** Work instruction **
Every line from the first one in the data below through the line holding "Given: Open the Align constraints tool" is to be written out exactly, with the pictures omitted.

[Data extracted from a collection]
<<<<
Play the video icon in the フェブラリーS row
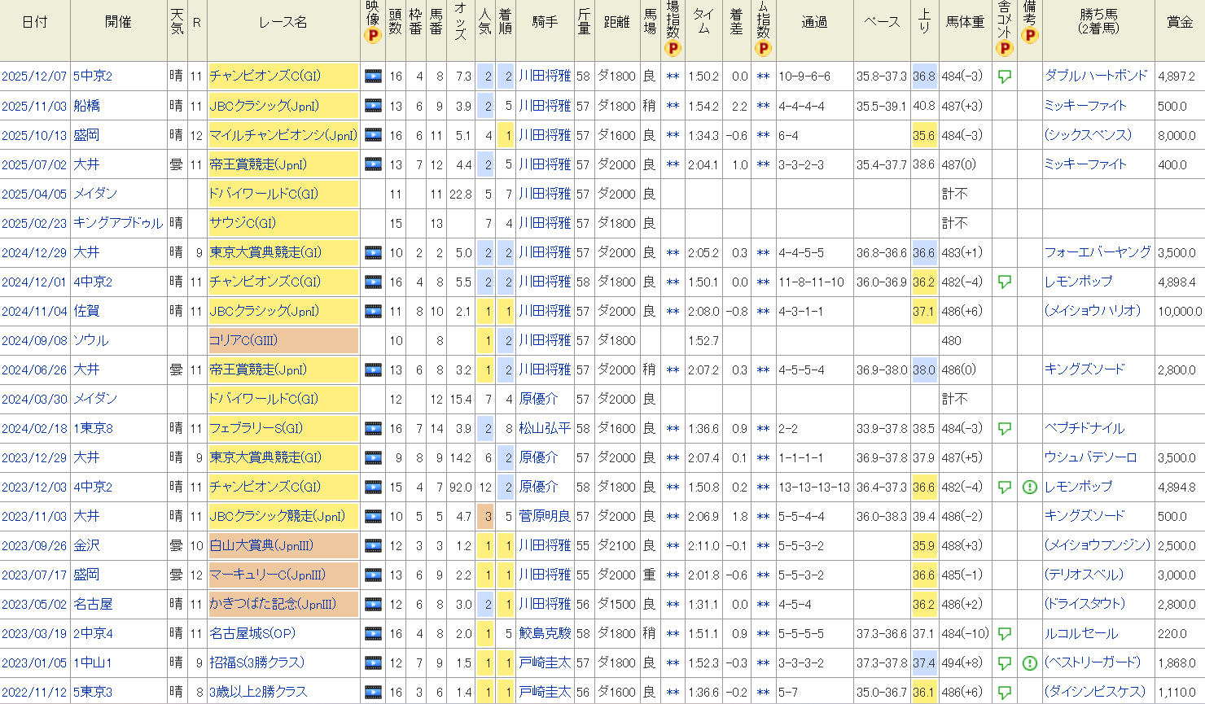click(x=373, y=428)
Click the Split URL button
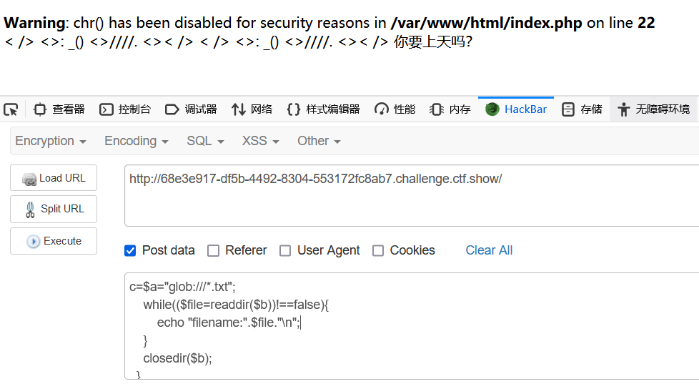This screenshot has height=384, width=699. click(54, 209)
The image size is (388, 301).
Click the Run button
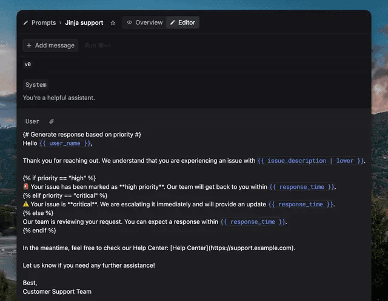[x=97, y=46]
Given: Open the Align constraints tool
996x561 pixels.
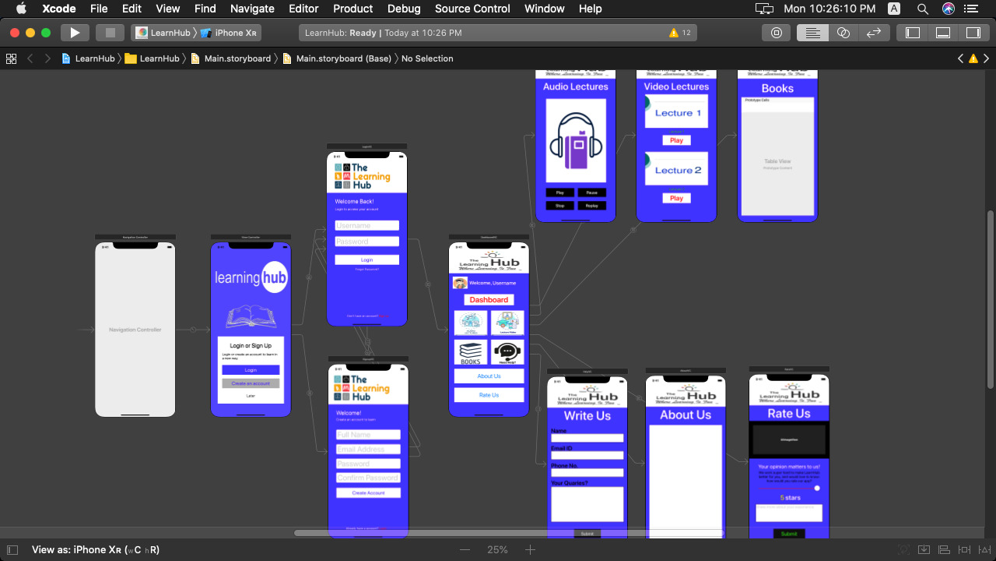Looking at the screenshot, I should pos(943,549).
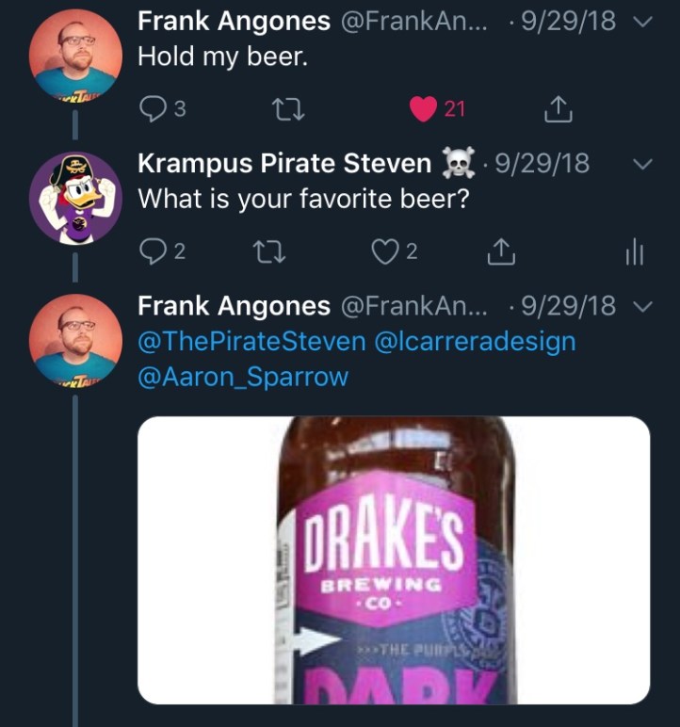Open Krampus Pirate Steven display name
The image size is (680, 727).
(283, 164)
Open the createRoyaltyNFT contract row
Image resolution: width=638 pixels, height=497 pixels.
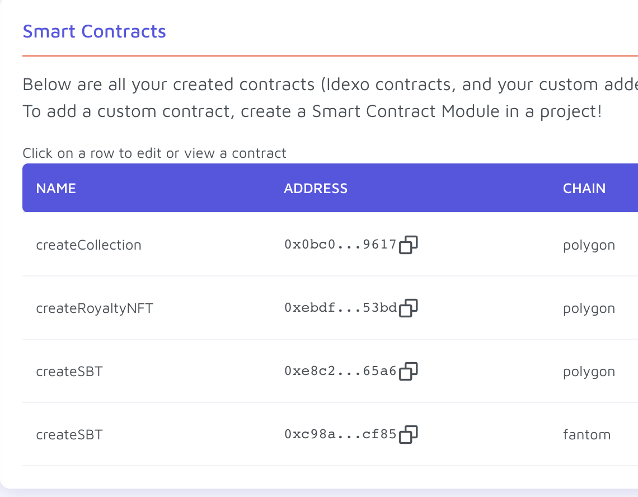[x=330, y=308]
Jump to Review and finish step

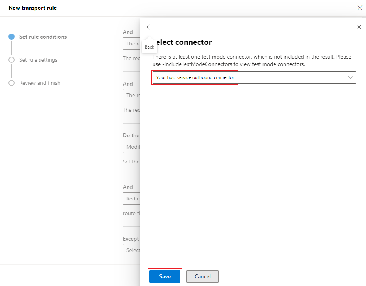click(40, 83)
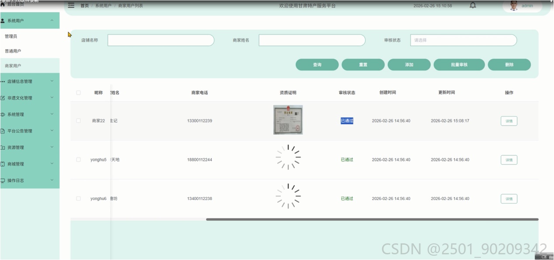
Task: Check the row for yonghu5
Action: click(78, 160)
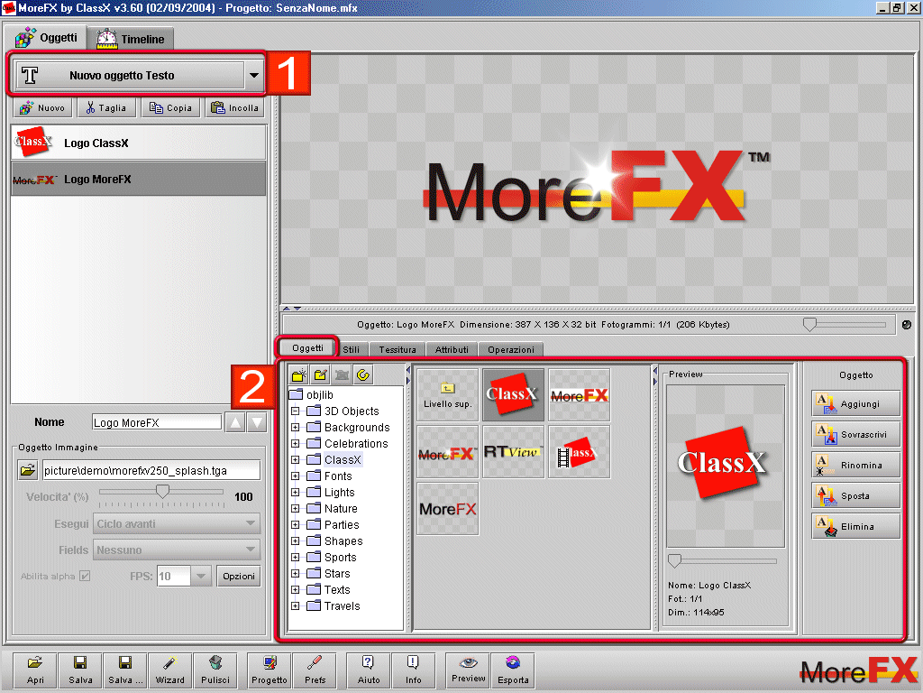Click the browse folder icon beside image path
The width and height of the screenshot is (923, 693).
(28, 470)
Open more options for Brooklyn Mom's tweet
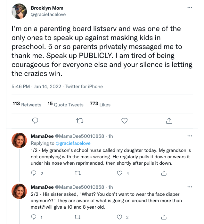 (190, 8)
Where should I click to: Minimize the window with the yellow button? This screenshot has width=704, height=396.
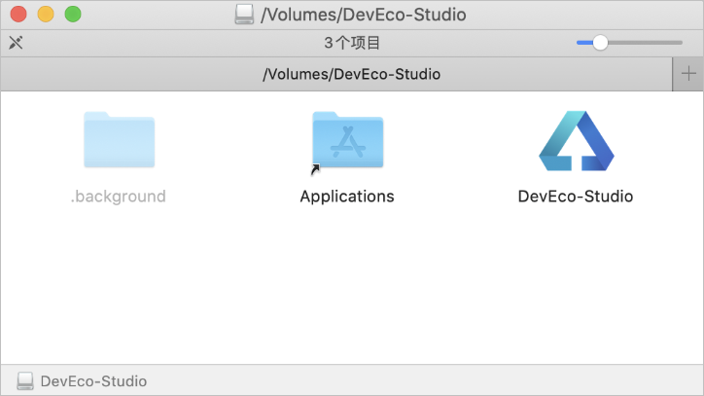(x=46, y=15)
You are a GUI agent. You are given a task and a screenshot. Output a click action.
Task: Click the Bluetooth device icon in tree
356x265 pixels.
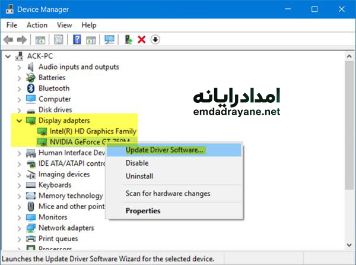tap(31, 89)
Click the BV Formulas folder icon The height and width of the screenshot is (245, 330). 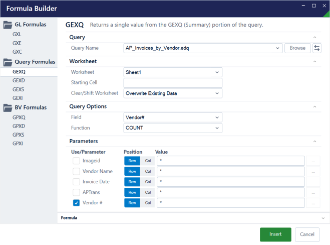point(9,107)
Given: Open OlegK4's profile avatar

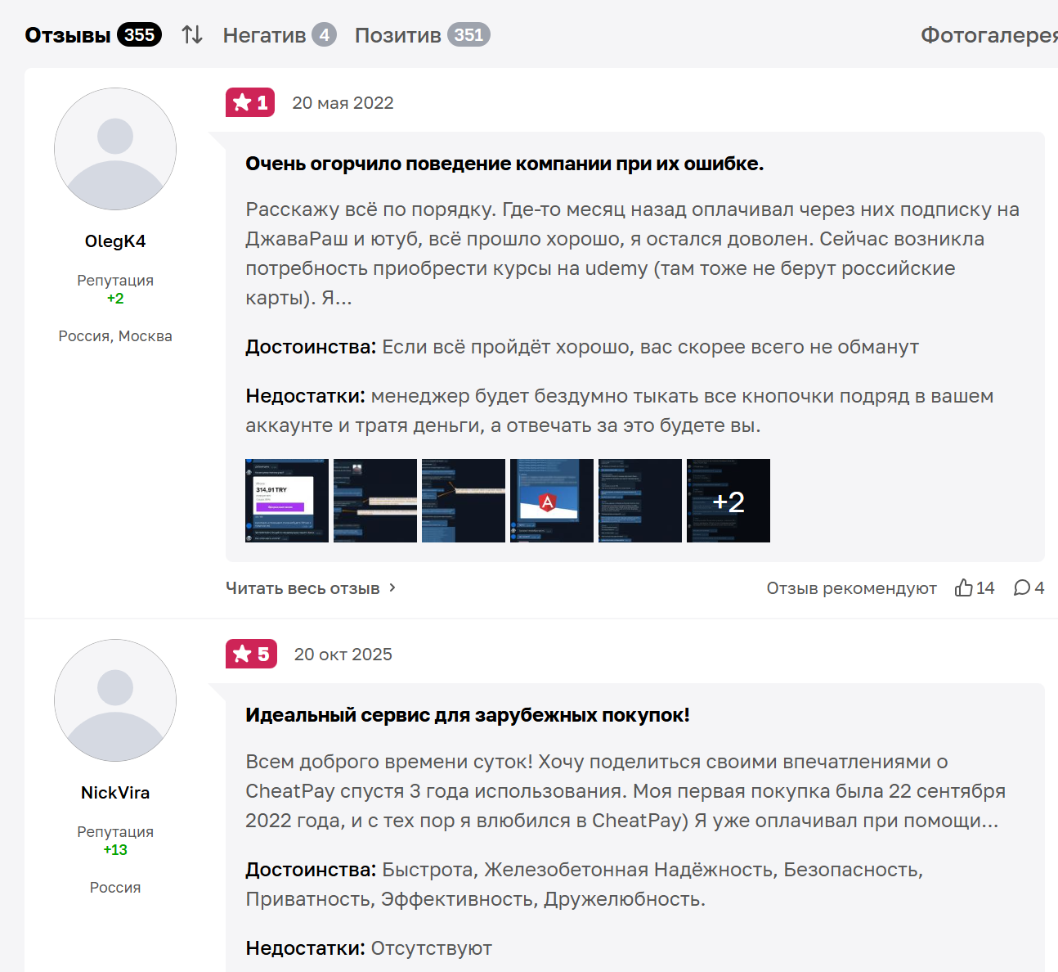Looking at the screenshot, I should coord(114,149).
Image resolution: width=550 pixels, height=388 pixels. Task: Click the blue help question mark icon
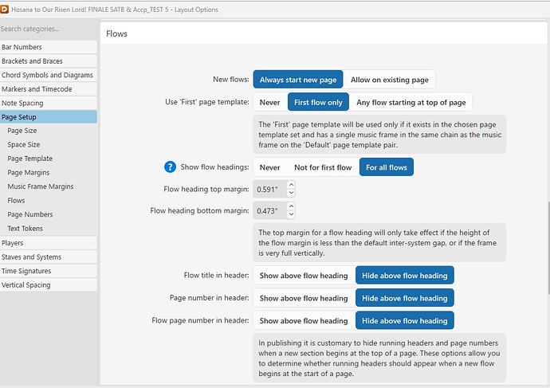click(170, 167)
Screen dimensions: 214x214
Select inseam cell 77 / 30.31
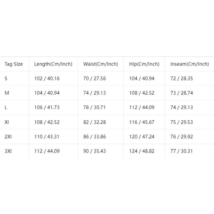pyautogui.click(x=182, y=151)
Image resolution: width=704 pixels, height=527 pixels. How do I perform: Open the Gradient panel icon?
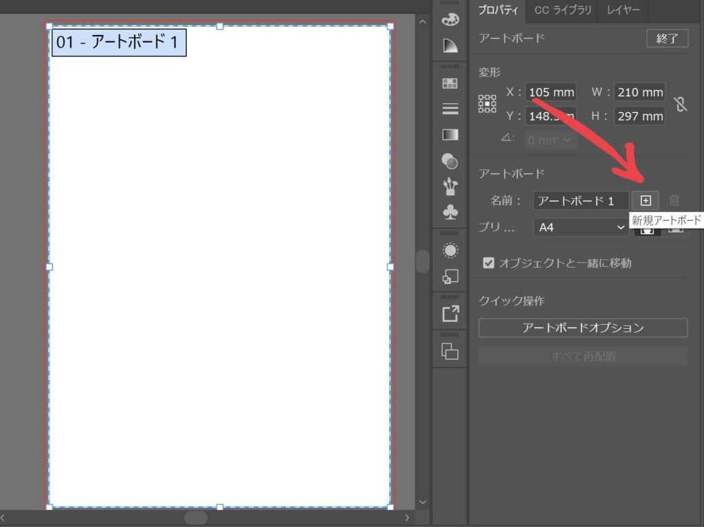click(450, 134)
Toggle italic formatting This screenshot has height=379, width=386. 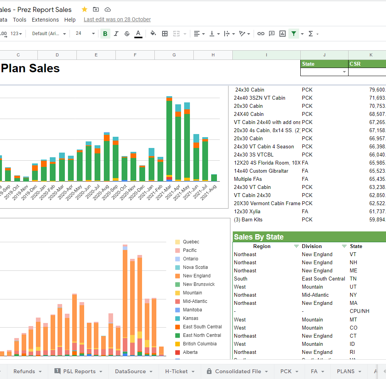coord(116,34)
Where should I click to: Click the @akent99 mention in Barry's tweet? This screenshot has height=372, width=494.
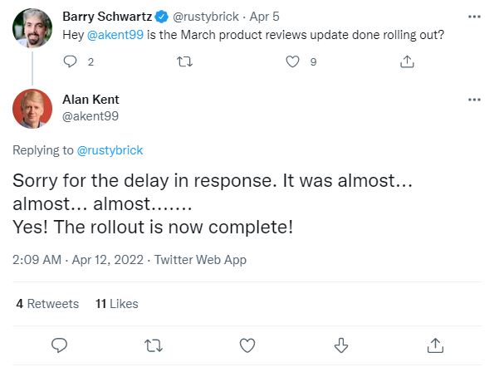click(x=115, y=35)
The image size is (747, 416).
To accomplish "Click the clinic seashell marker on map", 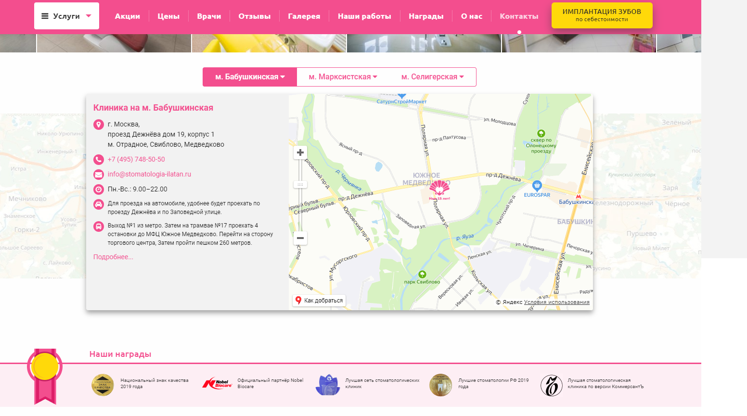I will (x=439, y=189).
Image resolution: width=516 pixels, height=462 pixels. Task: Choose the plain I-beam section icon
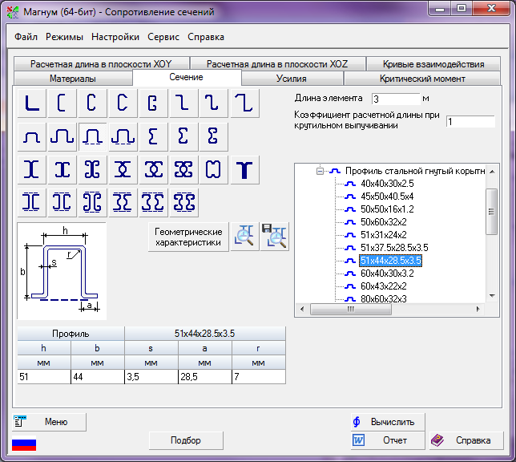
>>>>
** Answer for this exercise **
Play the video icon in the フェブラリーS row
click(x=373, y=428)
Click the Split URL button
This screenshot has height=384, width=699. click(54, 209)
The image size is (388, 301).
Click the Run button
[x=97, y=46]
Given: Open the Align constraints tool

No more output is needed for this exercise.